Fecho os olhos, navego nas memórias, sou criança outra vez. Olho em volta, estamos todos reunidos, os corações batem ao mesmo ritmo, sincronizados pela mesma vontade de viver. A cada martelada, uma nova recordação invade-me a mente: a avó que orquestra as panelas, as chamas da fogueira controladas pelo tio experiente, que faz do manejo do fogo uma verdadeira ciência, as crianças que correm apressadas para lugar nenhum, os amigos que se cumprimentam de cerveja na mão, os amantes que abraçam promessas fugazes como esta memória.

Talvez seja pelo som contagiante dos martelos de plástico, que ecoam como risos histéricos enquanto se perdem de mão em mão.

Ou talvez sejam os sabores entusiastas que invadem os terraços com tradições, decorando as mesas com um pouco de alma portuguesa. É provável que sejam as sardinhas extrovertidas descansadas nas brasas, os pimentos coloridos que enfeitam a grelha, as fêveras acanhadas que sempre encontram um espacinho, as saladas avinagradas que anunciam a chegada do verão, e o caldo verde, o grande protagonista da noite.

Quiçá não é a música de bailarico que encontramos perdida em cada esquina, essa poesia tão nobre que aquece o sangue mais gélido. Decerto é o calor que São Pedro faz questão de convidar para a noite que enaltece o seu companheiro. Ou serão os manjericos imponentes que trazem consigo quadras desajeitadas? Têm de ser os enfeites ousados que enchem a Invicta e avisam todos que chegou a hora de sermos felizes.

Não consigo precisar o que faz da farra de 23 de junho o momento mais aguardado do meu ano, mas sei que é uma noite capaz de transcender o tempo e o espaço.
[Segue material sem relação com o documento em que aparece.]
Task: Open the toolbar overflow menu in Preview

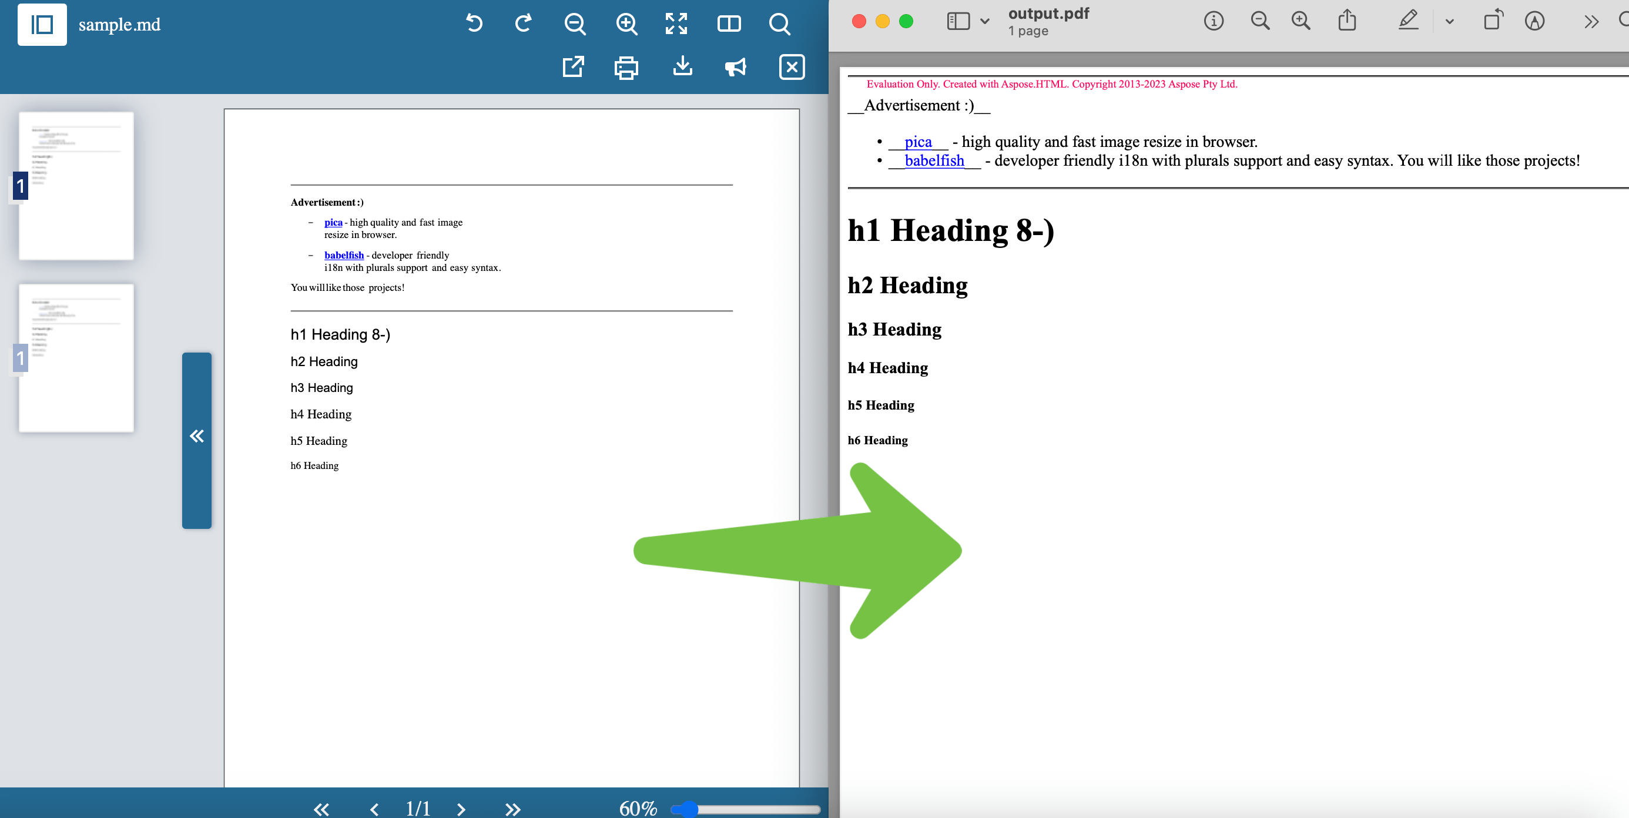Action: tap(1591, 21)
Diria que a noite de São João é incapaz de envelhecer. Continua uma adolescente: livre, irresponsável e vaidosa, não importa quanto tempo passe. Talvez seja essa perpétua juventude que me fascina.

Há a possibilidade que seja o renascimento da cidade, que emerge das amarguras de um ano que passou e as ruas, que noutra noite banal estariam serenas, transformam-se em montanhas-russas de emoções e devaneios que só o São João sabe conjurar.

A noite avança, mas o entusiasmo não diminui. A noite de São João consegue dissipar as preocupações e os arrufos do dia-a-dia. Os balões aventureiros, com as suas luzes tremulantes, sobem ao céu, carregando desejos e sonhos que se misturam com as estrelas. A música continua a tocar, o corpo deixa-se guiar despreocupado, enquanto os meus pés encontram o seu propósito final e acreditam piamente que foram concebidos apenas para dançar.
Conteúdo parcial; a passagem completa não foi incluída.